Personal information
- Full name: Percy Ernest Harold Daykin
- Born: 7 July 1890 Bendigo
- Died: 19 June 1965 (aged 74) Caulfield, Victoria
- Original team: South Bendigo
- Height: 174 cm (5 ft 9 in)
- Weight: 80 kg (176 lb)
- Position: Half forward flanker

Playing career^{1}
- Years: Club / Games (Goals)
- 1914–21: Carlton (VFL) / 134 (136)
- 1922: Brighton (VFA) / 17 (23)
- 1923: Carlton Juniors (VJFL)
- 1924–1925: Brighton (VFA) / 25 (73)
- Total:  / 176 (232)

Coaching career^{3}
- Years: Club / Games (W–L–D)
- 1922: Brighton (VFA) / 18 (6–12–0)
- 1923: Carlton Juniors (VJFL) / 14 (5–9–0)
- ^{1} Playing statistics correct to the end of 1925.^{3} Coaching statistics correct as of 1922.

Career highlights
- 4x VFL Grand Final player: (1914, 1915, 1916, and 1921); VFL premiership player: (1914 and 1915);

= Percy Daykin =

Australian rules footballer (1890–1965)

Percy Ernest Harold 'Dubs' Daykin (7 July 1890 – 19 June 1965) was an Australian rules footballer who played for Carlton in the Victorian Football League (VFL).

==Family==
One of the ten children (two of whom had died in their infancy) of Robert Daykin (1855–1903), and Isabella Daykin (1858–1926), née Niffenecker, Percy Ernest Harold Daykin was born in Sandhurst, Victoria (now known as Bendigo) on 7 July 1890.

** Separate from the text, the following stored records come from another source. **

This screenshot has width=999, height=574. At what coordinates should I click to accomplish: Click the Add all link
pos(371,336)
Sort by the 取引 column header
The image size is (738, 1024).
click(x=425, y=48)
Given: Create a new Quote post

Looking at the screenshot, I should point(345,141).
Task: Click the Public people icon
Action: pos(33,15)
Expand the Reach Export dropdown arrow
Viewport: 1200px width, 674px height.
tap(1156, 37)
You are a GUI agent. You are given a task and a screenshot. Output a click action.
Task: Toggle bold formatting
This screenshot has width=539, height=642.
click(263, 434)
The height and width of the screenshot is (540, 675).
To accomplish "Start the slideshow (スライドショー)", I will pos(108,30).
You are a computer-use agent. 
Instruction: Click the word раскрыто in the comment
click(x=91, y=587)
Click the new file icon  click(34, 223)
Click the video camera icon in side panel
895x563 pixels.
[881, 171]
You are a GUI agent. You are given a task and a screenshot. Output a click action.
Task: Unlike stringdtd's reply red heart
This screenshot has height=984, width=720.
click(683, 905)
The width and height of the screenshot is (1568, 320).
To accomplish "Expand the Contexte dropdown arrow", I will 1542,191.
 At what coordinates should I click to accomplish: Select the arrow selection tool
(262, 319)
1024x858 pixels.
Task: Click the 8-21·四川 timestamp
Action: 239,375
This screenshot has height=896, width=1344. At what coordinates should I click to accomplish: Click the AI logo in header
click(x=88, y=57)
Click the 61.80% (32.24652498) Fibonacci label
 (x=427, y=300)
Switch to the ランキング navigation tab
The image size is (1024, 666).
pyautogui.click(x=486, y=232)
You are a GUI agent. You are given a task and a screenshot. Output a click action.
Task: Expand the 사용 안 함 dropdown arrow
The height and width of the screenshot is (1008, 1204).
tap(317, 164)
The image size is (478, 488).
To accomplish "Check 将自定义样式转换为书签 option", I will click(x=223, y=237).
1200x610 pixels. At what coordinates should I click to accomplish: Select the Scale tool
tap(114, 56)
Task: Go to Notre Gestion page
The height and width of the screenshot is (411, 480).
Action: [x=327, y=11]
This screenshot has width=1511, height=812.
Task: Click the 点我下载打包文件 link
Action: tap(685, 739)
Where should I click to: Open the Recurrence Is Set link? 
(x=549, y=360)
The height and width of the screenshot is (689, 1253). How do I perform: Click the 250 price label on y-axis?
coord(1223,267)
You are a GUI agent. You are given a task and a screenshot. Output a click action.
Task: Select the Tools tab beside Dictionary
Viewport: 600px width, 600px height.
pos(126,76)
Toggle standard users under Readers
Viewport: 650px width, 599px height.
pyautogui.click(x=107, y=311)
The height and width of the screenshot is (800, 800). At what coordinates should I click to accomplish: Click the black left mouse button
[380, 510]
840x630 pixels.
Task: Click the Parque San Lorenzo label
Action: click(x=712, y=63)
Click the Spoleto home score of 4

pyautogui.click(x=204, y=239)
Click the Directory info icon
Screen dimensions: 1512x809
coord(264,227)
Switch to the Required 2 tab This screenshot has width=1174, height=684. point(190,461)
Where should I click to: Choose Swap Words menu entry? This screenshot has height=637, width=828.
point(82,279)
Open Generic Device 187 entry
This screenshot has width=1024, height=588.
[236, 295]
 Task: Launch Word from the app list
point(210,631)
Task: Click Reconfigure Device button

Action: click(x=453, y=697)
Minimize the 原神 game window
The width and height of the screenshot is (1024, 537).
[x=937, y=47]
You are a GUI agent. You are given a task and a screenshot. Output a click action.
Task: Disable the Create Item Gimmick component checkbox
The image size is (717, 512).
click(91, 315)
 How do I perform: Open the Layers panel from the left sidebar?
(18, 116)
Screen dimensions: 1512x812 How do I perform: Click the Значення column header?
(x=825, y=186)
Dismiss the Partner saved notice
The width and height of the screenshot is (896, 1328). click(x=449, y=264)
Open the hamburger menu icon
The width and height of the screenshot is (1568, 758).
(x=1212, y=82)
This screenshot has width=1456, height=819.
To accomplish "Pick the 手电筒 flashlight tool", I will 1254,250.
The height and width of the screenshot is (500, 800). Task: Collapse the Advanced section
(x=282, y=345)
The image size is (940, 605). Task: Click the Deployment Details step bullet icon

He married Hilda Myrtle Macdonald (1892–1961), in Bendigo, on 10 March 1914. They had eight children, two of whom died in their infancy. In December 1927, their eldest daughter, Isabel Frances Daykin (1916–1997), aged 11, saved her sister, Verna Daykin (1919–1983), aged 9, from drowning. Their son, Perce Stanley Daykin (1930-1999), a policeman, played VFA football with Brighton in 1951 and 1952.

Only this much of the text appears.